Parfaitement. L’Espagne a été le premier pays européen à avoir considéré comme circonstance aggravante le genre de la victime lors d’une agression. C’est ainsi que sa loi de 2004, appelée « mesure de protection intégrale contre les violences conjugales » souhaite stopper cette recrudescence au sujet des féminicides. Depuis, on observe une baisse de 25%. Cette dernière fut complétée par la loi Pacte d’État de 2017 qui contient 290 mesures interministérielles au sujet des violences faites aux femmes comme l’intégration d’équipes de police spécialisées ou encore l’ajout de tribunaux spécialisés dans les violences de genre. D’ailleurs, elle délivre 17 fois plus d’ordonnances de protection que l’État français, sans oublier les 33% d’hébergements spécialisés supplémentaires.
Quant à l’Italie ?
Malgré sa culture et son passé juridique traditionnel et conservateur, elle s’est dotée d’une loi visant à protéger les « orphelin·es de féminicides ». Une première en Europe, et pas des moindres vous en conviendrez. Elle fut complétée par la suite d'une loi, nommée « Code rouge », qui contraint à recueillir les informations nécessaires auprès des victimes, afin de décider de la procédure à suivre par les forces de l’ordre, dans les trois jours suivant le signalement des faits.
Et la Belgique ? N’a-t-elle pas adopté récemment une loi-cadre à ce sujet ?
En effet, fin novembre, la Belgique a adopté la loi « sur la prévention et la lutte contre les féminicides, les homicides basés sur le genre et les violences qui les précèdent ». Il s’agit d’un véritable pas pour toutes les européennes puisque cette dernière définit officiellement le féminicide.
Tout d’abord, il y a le féminicide qualifié d’intime commis généralement par un compagnon ou un ex-compagnon. On le différencie du féminicide non-intime qui est commis sur une victime qui n’a pas de lien avec l’auteur. Puis, il y a le féminicide indirect qui est commis à la suite d’un évènement tel que l’avortement forcé. Et enfin, l’homicide fondé sur le genre : commis sur une personne transsexuelle par exemple.
Cette nouvelle loi propose-t-elle de meilleurs moyens de protection des victimes ?

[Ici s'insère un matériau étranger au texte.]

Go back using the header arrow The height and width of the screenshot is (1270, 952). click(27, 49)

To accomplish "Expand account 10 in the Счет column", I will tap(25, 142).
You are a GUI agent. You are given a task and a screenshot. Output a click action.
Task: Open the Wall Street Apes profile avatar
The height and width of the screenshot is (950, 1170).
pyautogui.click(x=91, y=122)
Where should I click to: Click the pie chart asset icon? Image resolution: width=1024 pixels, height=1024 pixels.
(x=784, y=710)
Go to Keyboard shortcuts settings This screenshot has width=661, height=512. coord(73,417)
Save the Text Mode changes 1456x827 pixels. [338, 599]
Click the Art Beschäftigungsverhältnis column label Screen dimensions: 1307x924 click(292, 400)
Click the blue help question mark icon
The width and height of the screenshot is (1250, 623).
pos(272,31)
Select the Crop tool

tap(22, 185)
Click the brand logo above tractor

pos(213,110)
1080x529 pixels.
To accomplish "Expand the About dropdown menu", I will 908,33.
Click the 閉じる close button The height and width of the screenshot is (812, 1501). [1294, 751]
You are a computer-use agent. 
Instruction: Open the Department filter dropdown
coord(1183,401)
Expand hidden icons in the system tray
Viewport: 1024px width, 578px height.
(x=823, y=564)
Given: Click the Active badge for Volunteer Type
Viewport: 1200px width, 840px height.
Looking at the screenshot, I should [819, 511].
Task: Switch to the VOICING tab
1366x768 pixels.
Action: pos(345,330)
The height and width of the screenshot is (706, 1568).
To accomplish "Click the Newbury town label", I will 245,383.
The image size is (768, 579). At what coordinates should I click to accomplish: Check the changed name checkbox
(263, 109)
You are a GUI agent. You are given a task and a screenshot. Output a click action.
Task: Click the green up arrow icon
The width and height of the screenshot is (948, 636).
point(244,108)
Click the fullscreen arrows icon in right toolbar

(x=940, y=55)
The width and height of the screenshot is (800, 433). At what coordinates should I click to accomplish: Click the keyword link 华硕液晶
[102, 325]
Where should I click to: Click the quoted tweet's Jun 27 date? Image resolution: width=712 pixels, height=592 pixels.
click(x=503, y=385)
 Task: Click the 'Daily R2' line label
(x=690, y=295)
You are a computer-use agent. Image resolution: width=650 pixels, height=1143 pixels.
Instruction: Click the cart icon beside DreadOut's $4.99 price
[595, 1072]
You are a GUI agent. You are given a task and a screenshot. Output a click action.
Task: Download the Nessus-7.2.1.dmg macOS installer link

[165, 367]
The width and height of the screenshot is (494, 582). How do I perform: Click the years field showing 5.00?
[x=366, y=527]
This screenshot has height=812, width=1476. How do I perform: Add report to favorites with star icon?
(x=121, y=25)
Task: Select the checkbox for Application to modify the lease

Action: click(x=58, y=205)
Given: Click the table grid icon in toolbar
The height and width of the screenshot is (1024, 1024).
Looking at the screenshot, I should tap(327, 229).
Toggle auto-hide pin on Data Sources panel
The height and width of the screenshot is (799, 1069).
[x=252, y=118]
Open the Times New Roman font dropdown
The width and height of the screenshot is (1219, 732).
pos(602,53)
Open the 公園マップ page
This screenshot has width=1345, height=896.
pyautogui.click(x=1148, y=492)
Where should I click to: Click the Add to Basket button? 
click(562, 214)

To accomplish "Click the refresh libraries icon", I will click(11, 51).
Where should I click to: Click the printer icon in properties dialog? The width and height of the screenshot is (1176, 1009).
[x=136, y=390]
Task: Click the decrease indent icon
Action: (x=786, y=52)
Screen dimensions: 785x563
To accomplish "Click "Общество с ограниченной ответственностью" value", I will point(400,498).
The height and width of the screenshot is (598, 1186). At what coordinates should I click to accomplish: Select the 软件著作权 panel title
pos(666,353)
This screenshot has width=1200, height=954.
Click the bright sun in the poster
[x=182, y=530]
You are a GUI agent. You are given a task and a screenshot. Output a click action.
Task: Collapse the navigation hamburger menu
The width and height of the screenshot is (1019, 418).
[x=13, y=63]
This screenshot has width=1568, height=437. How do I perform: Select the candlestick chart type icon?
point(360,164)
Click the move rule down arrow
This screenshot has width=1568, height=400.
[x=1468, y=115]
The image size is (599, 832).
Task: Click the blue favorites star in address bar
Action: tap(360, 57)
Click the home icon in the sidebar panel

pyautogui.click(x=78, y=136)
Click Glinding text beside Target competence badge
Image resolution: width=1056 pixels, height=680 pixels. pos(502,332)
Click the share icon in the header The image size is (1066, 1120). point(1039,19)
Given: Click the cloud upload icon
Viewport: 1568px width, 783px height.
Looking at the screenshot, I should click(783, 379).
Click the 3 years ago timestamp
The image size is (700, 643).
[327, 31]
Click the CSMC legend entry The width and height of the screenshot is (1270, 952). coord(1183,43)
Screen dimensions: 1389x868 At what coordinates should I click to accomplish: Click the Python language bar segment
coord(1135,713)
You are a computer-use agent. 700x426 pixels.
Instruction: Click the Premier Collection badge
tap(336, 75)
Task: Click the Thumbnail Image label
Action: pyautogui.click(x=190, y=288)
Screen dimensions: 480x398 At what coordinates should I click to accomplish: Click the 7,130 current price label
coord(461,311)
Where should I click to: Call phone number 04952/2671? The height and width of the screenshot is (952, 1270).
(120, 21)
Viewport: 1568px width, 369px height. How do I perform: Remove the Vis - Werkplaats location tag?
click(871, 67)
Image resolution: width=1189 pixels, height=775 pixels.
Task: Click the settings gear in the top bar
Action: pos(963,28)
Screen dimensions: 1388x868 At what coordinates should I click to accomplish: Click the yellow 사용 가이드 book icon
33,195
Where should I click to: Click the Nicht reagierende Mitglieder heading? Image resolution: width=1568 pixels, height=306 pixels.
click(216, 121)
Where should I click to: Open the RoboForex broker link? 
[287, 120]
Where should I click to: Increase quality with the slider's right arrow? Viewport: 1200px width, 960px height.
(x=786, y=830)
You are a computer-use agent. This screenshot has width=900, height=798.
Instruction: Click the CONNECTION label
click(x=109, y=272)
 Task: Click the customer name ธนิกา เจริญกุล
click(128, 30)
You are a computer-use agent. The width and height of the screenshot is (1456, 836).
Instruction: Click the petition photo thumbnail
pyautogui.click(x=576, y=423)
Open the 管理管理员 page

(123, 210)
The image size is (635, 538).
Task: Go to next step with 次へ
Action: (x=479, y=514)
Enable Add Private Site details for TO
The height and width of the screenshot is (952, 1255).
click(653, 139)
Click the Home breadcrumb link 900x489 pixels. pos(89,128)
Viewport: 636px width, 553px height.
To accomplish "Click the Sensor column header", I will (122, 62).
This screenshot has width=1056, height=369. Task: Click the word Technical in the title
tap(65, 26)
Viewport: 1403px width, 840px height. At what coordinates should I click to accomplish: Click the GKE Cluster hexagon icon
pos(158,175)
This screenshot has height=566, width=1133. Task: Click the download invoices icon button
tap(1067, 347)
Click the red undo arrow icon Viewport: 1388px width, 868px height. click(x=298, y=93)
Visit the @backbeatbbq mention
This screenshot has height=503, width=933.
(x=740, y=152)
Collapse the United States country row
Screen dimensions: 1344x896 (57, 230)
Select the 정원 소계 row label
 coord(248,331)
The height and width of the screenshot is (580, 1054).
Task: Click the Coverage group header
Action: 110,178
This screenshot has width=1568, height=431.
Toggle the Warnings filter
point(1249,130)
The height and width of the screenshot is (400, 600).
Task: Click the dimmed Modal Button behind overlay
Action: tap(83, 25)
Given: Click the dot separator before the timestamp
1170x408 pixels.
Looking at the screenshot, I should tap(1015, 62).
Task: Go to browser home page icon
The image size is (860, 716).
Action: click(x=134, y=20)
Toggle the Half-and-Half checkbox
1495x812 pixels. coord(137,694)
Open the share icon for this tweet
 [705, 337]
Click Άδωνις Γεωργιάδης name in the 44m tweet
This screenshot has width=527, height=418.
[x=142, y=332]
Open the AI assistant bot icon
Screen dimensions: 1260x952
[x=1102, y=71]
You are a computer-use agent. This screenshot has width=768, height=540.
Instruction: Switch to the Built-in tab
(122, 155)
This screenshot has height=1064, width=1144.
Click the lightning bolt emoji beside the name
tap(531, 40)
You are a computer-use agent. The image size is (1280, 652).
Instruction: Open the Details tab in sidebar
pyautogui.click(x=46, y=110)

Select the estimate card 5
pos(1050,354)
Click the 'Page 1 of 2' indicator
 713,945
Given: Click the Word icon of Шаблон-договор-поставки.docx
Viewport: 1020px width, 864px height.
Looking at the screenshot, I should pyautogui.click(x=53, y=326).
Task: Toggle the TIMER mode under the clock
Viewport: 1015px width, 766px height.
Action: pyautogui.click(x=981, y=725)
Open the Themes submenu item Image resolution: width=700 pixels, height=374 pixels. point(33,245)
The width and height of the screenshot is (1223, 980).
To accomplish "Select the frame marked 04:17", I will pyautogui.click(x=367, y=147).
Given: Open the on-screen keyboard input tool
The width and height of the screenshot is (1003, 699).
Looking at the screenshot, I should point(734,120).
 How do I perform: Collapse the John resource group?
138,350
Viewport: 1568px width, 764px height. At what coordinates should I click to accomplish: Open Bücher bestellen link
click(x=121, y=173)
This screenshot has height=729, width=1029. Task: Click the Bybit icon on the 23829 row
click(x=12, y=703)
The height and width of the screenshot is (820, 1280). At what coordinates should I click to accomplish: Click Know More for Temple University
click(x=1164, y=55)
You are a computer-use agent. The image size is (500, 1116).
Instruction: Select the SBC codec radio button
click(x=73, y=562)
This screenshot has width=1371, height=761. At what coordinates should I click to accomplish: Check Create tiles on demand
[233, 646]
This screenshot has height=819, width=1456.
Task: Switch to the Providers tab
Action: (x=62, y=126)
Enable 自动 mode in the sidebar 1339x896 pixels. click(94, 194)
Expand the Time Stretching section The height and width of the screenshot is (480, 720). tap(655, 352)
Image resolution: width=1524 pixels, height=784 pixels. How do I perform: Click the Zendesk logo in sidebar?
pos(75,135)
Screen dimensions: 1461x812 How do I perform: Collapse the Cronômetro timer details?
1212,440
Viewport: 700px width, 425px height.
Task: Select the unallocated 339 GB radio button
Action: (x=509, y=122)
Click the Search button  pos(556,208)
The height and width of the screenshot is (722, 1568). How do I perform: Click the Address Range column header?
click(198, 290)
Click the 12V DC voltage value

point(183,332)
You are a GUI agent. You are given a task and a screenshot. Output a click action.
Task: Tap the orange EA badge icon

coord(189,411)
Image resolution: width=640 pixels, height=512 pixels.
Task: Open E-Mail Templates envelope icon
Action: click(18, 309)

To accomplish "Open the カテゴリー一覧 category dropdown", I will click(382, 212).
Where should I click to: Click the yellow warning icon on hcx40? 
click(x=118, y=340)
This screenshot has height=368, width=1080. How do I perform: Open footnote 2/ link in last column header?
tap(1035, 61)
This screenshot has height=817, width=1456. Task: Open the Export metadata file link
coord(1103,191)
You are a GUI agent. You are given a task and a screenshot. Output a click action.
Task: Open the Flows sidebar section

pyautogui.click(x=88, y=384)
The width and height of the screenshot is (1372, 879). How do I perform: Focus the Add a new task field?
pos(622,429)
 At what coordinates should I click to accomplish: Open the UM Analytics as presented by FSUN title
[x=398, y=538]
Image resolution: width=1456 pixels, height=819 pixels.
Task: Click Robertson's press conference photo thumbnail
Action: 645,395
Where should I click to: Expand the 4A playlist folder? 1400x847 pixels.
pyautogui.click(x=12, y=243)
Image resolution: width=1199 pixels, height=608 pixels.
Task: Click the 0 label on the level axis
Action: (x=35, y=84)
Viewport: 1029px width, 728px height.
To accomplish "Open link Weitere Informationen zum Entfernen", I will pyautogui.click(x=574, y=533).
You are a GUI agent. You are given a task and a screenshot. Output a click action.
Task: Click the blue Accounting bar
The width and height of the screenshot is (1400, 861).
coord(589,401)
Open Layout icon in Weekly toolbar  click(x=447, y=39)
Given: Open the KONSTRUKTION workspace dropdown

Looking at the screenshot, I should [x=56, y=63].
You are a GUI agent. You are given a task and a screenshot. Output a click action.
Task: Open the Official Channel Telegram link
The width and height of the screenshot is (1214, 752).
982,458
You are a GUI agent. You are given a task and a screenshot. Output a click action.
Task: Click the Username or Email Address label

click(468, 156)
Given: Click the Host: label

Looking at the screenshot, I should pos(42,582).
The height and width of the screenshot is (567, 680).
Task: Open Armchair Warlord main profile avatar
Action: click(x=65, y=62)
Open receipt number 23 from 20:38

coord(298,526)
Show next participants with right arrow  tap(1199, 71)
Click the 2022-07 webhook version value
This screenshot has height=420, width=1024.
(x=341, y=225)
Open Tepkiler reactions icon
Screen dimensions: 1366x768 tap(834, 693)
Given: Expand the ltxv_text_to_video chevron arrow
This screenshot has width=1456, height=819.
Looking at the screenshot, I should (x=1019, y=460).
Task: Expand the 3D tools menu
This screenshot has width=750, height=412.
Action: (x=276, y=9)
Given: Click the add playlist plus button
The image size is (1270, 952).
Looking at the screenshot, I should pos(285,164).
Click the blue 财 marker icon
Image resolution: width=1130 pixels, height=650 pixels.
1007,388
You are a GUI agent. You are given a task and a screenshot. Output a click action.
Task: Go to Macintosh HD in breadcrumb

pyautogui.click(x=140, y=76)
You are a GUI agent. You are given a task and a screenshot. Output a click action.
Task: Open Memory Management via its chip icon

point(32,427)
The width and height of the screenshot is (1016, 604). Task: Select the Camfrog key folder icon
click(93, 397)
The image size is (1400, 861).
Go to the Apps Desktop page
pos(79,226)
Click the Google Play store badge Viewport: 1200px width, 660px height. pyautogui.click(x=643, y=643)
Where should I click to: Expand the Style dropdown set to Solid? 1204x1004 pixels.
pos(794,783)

Tout à fait. Donner de nouveaux moyens aux victimes est le mot d’ordre de cette nouvelle loi belge. Elle prévoit ainsi la publication d’un rapport annuel permettant de comptabiliser les féminicides tout en recueillant des données sur les auteurs ainsi que les victimes. Par ce biais, un comité interdisciplinaire pourra formuler des recommandations afin d’améliorer la protection des femmes belges. Sans omettre, le droit de choisir d’être interrogées par un homme ou une femme, et notamment par une personne formée sur les violences sexistes et sexuelles.
Ces législations représentent un véritable message d’espoir, alors pourquoi avoir parlé de résignation.
Alors que des lois existent et sont censées nous protéger, nos filles, vos filles, se questionnent sur leurs sécurités quand elles s’imaginent mariées. Alors certes, l’Espagne, l’Italie et la Belgique ont légiféré, mais quid des 24 autres ? Quid de l’Union Européenne ? Ne peut-on pas suivre l’exemple de ces pays, et légiférer pour que toutes les femmes européennes soient protégées, qu’importe leurs lieux de résidence ?
Un mot pour la fin ?
Combien ?
Combien de femmes ? Combien de meurtres ? Combien de victimes ? Combien de lois ? Combien d’exemples ? Combien de vies ? Combien de souffles ?
Combien, pour vous voir réagir ?
Entretien réalisé par Laurence Aubron.